Beginning with the line that contains "Where should I click to: Click" and ending with the last line of the records, write out each line exactly and omit the pictures.

__MATERIAL PROVIDED__
▼

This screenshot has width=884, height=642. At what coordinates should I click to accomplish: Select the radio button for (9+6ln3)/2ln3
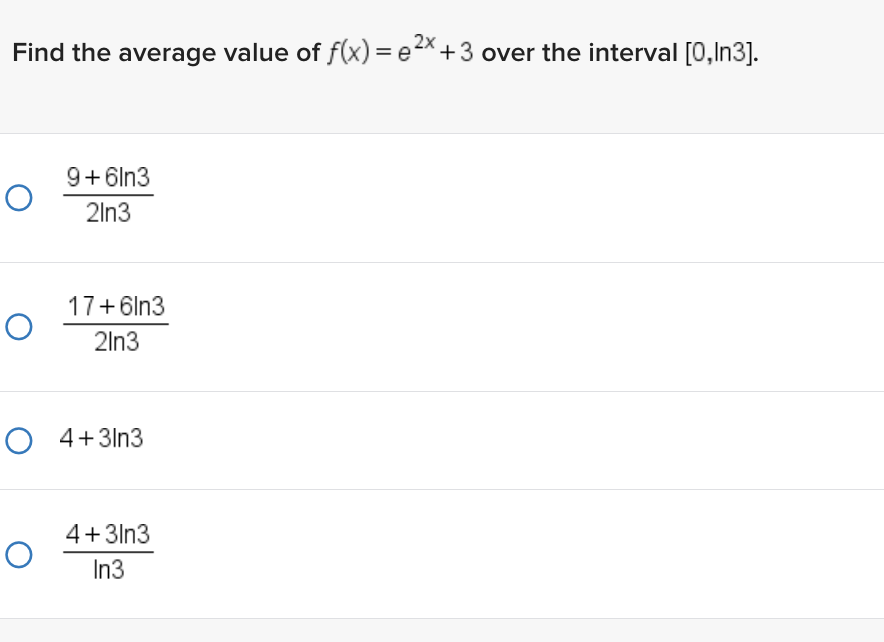(x=19, y=198)
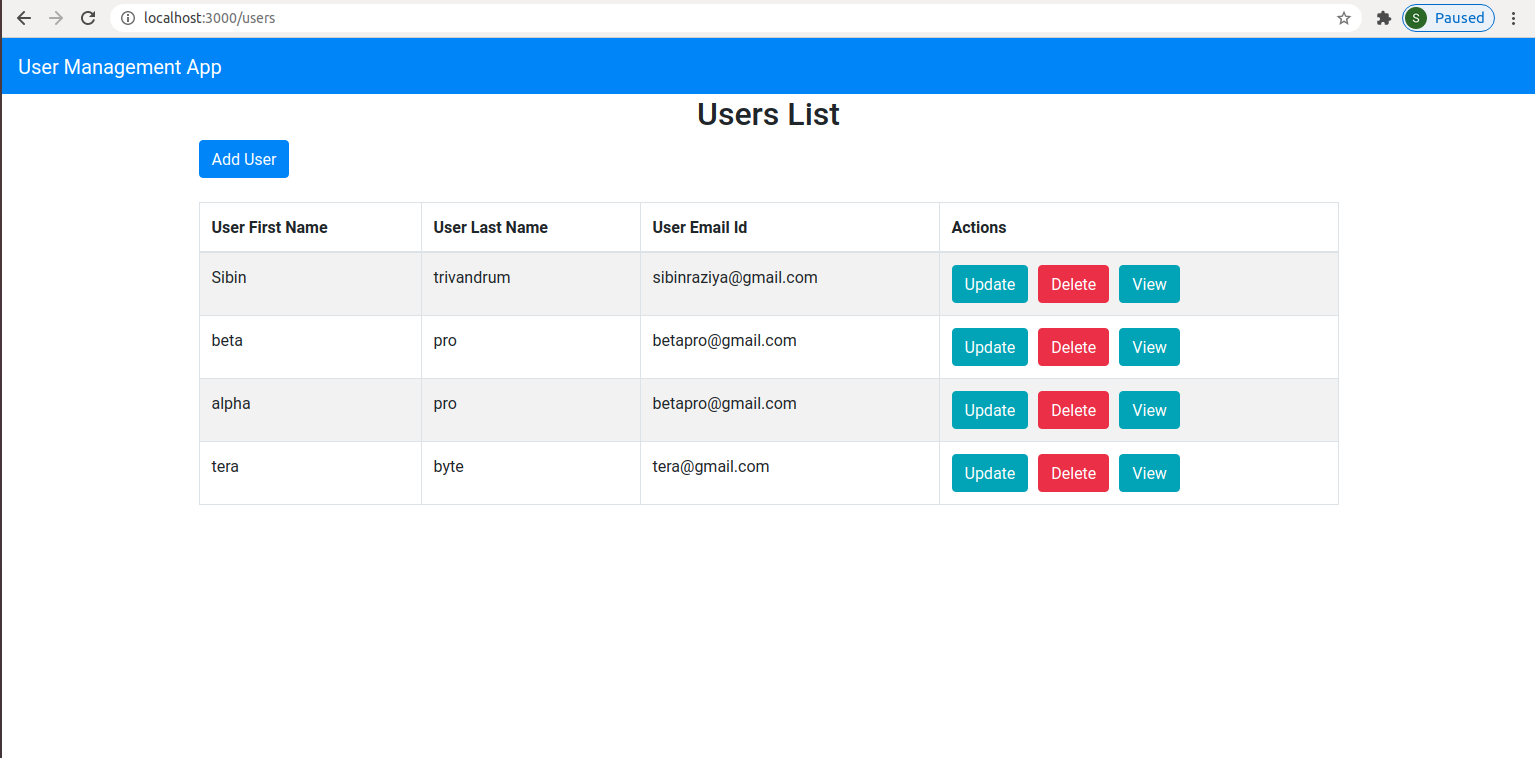This screenshot has height=758, width=1535.
Task: Update the user tera
Action: (989, 473)
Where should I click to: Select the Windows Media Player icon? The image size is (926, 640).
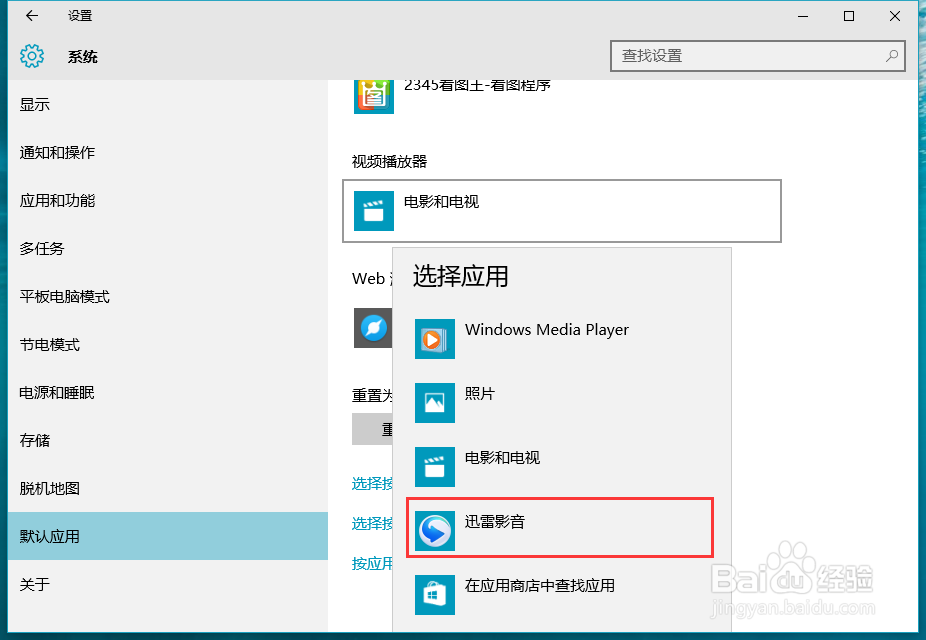[x=434, y=339]
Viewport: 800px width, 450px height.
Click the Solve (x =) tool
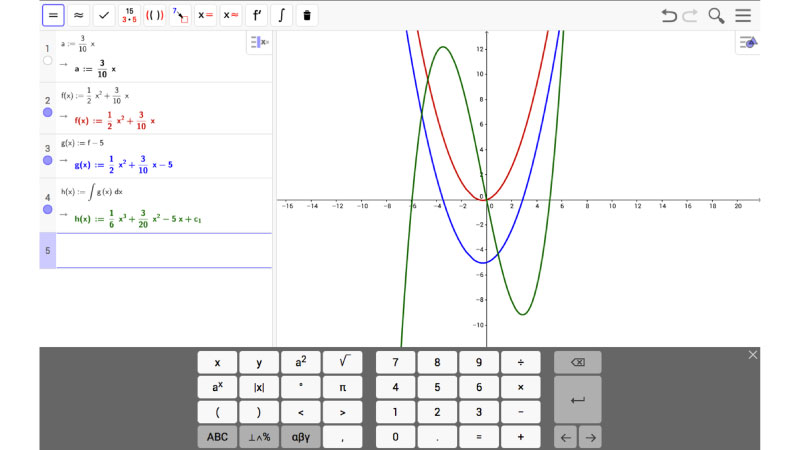(205, 16)
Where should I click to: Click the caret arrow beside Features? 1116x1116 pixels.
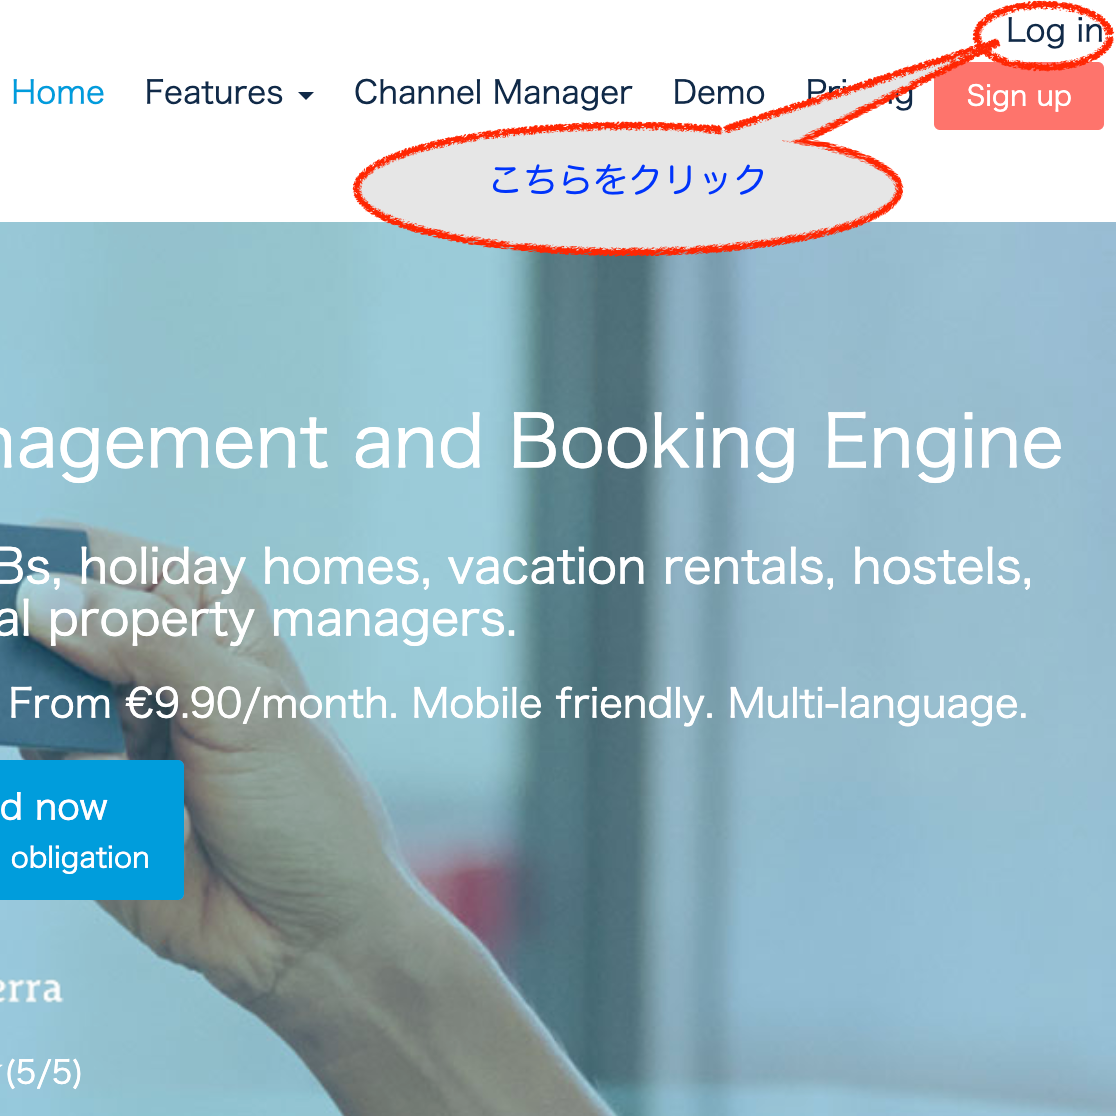pos(306,96)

▲

__EXERCISE RESULT__
Where should I click to: Click the caret arrow beside Features? 1116x1116 pixels.
pos(306,96)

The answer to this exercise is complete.